Objective.—Evaluate the effect of almotriptan on sustained pain-free outcome in patients with acute migraine.
Methods.—Three randomized, double-blind, placebo-controlled trials of almotriptan for the treatment of acute migraine were examined. Two trials evaluated almotriptan 6.25 mg and 12.5 mg, and the third evaluated almotriptan 12.5 mg and sumatriptan 100 mg. Patients aged 18 to 65 years were instructed to take 1 dose of study medication at the onset of a moderate-to-severe migraine headache. A second dose was allowed for relapse. Sustained pain-free was defined as a decrease in pain severity from moderate or severe at baseline to no pain at 2 hours postdose and without relapse or the use of escape medication between 2 and 24 hours.

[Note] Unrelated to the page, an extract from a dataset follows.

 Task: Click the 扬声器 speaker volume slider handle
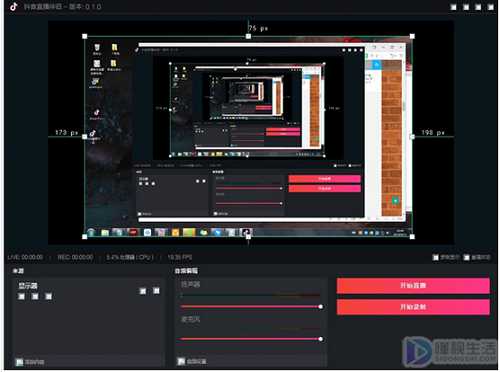(320, 306)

Results.—A total of 1791 adult migraine sufferers were studied. The proportion of patients achieving a sustained pain-free state was significantly (P<.05) higher in the almotriptan 6.25-mg (21.7% to 22.5%) and 12.5-mg (24.6% to 27.6%) groups than in the placebo group (7.5% to 12.1%). The proportion of patients achieving a sustained pain-free state was comparable between almotriptan 12.5 mg (24.6%) and sumatriptan 100 mg (28.5%) and significantly (P<.05) greater than with placebo (12.1%). Among patients with severe baseline pain, a sustained pain-free state was achieved in significantly more patients (P<.05) with almotriptan 12.5 mg (17.3% to 20.9%) than with placebo (3.1% to 3.2%). Among those with moderate baseline pain, a sustained pain-free state was achieved in significantly more patients (P<.01) with almotriptan 12.5 mg (31.3% to 32.0%) than with placebo (10.2% to 16.1%).
Conclusions.—Almotriptan 12.5 mg is significantly better than placebo and comparable to sumatriptan 100 mg for achieving a sustained pain-free state.